Demand forecasting is the scientific and analytical estimation of the demand for a product or service in a particular period of time. It is an art or science of predicting or estimating the future demand for a product, undertaken for the purpose of long-term decision-making and planning.
Demand forecasting is very popular in industrially advanced countries. It is bound to become more important with growing industrialization, and will become necessary for sound planning.
It lays the foundation for operation planning, scheduling, production planning, inventory management, and other production and operation functions. Long-term planning forms the framework for corporate investment planning, capital management, expansion, capacity planning, research, and executive development.
To obtain an accurate forecast, it is essential to check the accuracy of past forecasts against present performance. And of present forecasts against future performance. Additionally, the executive making the forecast should have a good understanding of and confidence in the techniques used. Understanding is also necessary for the proper interpretation of the results.

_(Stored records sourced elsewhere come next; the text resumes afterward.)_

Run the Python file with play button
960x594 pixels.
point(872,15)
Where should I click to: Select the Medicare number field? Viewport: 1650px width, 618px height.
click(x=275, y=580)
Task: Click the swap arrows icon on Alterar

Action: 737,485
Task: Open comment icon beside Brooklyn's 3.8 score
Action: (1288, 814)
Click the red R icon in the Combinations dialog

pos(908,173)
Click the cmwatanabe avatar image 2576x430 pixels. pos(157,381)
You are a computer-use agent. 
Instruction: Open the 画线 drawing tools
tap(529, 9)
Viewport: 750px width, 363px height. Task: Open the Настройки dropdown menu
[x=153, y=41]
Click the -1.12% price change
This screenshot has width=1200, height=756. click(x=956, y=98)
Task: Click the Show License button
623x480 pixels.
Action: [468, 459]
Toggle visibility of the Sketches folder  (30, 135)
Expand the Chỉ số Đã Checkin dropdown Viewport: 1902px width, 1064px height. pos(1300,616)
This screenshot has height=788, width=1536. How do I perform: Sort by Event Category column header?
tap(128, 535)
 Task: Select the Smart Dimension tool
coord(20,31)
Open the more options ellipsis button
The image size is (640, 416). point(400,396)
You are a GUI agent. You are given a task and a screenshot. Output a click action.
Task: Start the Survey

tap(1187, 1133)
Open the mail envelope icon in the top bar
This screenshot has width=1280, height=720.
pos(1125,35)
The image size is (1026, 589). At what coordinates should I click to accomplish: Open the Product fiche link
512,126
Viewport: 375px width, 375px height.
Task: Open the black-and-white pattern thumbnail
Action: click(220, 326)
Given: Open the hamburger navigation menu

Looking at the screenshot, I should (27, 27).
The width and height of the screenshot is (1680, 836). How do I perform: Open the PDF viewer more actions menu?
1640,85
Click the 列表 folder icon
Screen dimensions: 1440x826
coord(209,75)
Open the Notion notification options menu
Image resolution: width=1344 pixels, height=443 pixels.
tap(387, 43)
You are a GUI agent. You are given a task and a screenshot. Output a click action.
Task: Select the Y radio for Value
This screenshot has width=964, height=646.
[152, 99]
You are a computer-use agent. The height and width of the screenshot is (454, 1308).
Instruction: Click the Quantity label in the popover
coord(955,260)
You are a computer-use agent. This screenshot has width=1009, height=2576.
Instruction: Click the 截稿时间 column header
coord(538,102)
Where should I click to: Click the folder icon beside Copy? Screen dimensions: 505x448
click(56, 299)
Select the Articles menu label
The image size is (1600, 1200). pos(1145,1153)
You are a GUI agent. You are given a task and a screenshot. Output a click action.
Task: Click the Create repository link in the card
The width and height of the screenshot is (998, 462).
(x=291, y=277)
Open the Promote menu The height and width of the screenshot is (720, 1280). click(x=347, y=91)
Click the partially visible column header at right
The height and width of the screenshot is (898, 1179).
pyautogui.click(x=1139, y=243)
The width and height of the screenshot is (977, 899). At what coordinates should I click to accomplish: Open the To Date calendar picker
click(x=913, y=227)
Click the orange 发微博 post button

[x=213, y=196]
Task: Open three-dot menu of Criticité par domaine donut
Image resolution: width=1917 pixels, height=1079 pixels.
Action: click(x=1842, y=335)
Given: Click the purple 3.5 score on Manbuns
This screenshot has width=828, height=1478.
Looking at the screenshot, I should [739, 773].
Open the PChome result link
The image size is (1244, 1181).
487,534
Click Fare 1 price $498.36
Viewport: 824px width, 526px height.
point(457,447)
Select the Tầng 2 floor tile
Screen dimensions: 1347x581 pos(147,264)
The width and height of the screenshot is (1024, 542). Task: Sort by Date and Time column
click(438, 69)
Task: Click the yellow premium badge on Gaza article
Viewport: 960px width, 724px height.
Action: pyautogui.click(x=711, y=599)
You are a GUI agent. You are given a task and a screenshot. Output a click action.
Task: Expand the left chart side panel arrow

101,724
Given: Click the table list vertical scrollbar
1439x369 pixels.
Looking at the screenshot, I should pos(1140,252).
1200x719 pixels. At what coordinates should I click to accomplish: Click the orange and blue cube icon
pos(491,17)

Image 1: forecasting demand lays the foundation for operational planning and inventory management
Flexibility can be viewed as an alternative to generality when a long-lasting function could be set up in terms of basic natural forces and human motives—a set of variables whose coefficient could be adjusted from time to time to meet changing conditions in a more practical way to keep the routine procedure of forecasting intact.
The immediate availability of data is a vital requirement, and the search for reasonable approximations to relevance in late data is a constant strain on the forecaster's patience. The techniques employed should be able to produce meaningful results quickly. Furthermore, delays in the results will adversely affect the managerial decisions.
Cost is a primary consideration which should weigh against the importance of the forecasts to the business operations. Statistical and econometric models are certainly useful, but they are intolerably complex. To those executives who have a fear of mathematics, these methods may as well be Latin or Greek. The procedure should, therefore, be simple and easy so that the management can appreciate and understand why the forecaster has adopted it.
The forecaster has to deal with various independent components. If he or she does not make an adjustment in one component to bring it in line with a forecast of another, the whole will not appear consistent.